There are problems with these techniques in the prior art. Steam generators for EOR, often called "oil field steam flooders", must burn expensive and scarce fuels such as natural gas, refined petroleum products, or in some cases, the oil that is produced by the EOR technique itself. Burning even clean fuels, but especially sulphur containing produced oil, generates air pollution problems. Feedwater for oil field flooders must be 100 percent made up, since there is no condensate return. The condensed water produced along with the oil must be treated before disposal. In addition to inorganic contaminants, this produced water contains residual oil which is uneconomical to recover by present technology. It has been proposed to use the produced water as feedwater for the steam flooders, but this requires even more elaborate and expensive treatment, including deoiling, softening to a hardness level below 5 ppm, and silica reduction. Several water treatment schemes have been proposed by M. J. Whalley and T. M. Wilson, Water Conservation in a Steam Stimulation Project, First International Conference on the Future of Heavy Crude and Tar Sands, Edmonton, Alberta, June 8, 1979.
Nearly pure CO.sub.2 can be obtained from natural reservoirs or from certain manufacturing processes. Such CO.sub.2 must be dried, compressed and transported by pipe line to the point of use for EOR. However these sources of CO.sub.2 are limited in quantity and cannot supply the predicted demand. CO.sub.2 can be generated by burning fuel in a conventional boiler, absorbing CO.sub.2 from the flue gas with certain organic solvents, stripping the CO.sub.2 from the solvent, and compressing the CO.sub.2 for use. It has been reported that as much as one-half of the energy produced by burning the fuel for this process must be used for stripping the CO.sub.2 from the solvent. Oxides of nitrogen are produced and must be removed from the gas stream. In any case, the produced water must be treated and disposed of.
Inert gas can also be generated by burning clean fuel.
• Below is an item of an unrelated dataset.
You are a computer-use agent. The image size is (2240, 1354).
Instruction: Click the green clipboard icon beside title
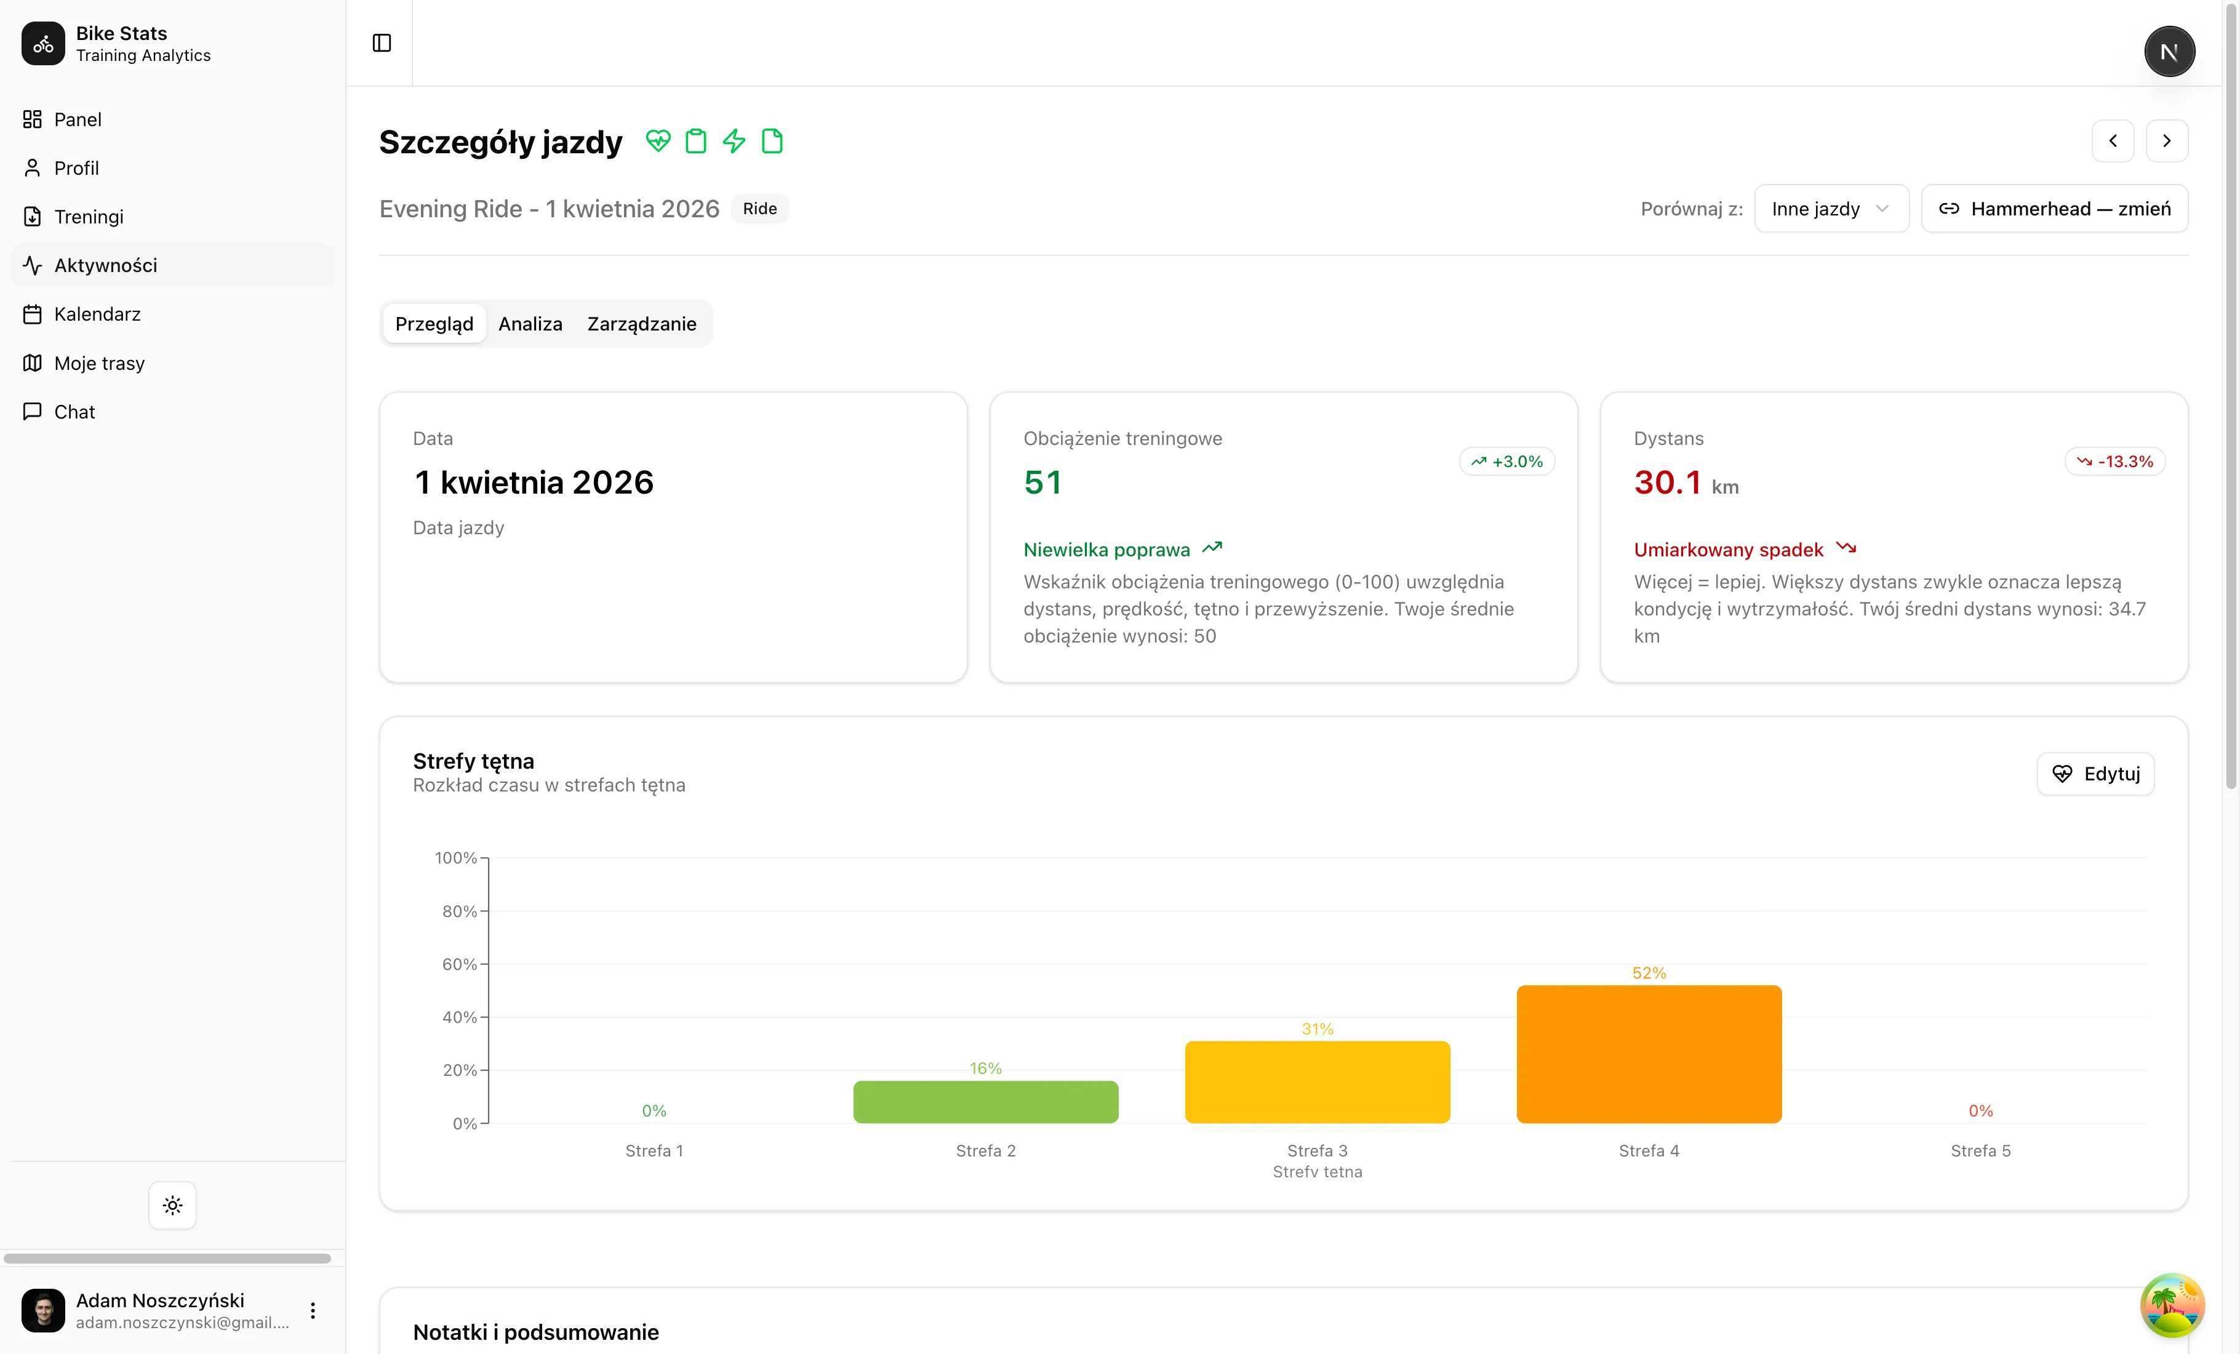695,141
The combustion must be carefully controlled so as to minimize residual oxygen and oxides of nitrogen. Since the gas must be compressed after combustion, careful treatment is required to eliminate corrosion and fouling in the compressor.
Many of the disadvantages of the prior art processes are avoided or minimized by the present invention which employs wet oxidation as a source of the injection gas. Wet oxidation is a term used for a self-sustained oxidation of any combustible material, including low grade fuels, organic waste materials, and reduced forms of inorganic materials, in aqueous medium, initiated at elevated temperatures and pressures. The oxidizing agent can be pure oxygen, air or mixtures thereof. The gaseous effluent of the wet oxidation is comprised essentially of water vapor, carbon dioxide and nitrogen (if air is used), although small amounts of carbon monoxide, residual oxygen and volatile organic compounds may be present. Illustrative of prior art wet oxidation processes are those disclosed in Zimmermann U.S. Pat. No. 2,824,058 (Feb. 18, 1958) and Pradt U.S. Pat. No. 4,100,730 (July 18, 1978).
3. Prior Publication
Certain aspects of the instant invention have been described in a manuscript of a paper presented at the First International Conference on the Future of Heavy Crude and Tar Sands in Edmonton, Alberta on June 7, 1979, author Z. G. Havlena. This publication was made subsequent to the time the invention disclosed and claimed herein was made, and the pertinent disclosure of said publication was derived from the inventors of the instant invention.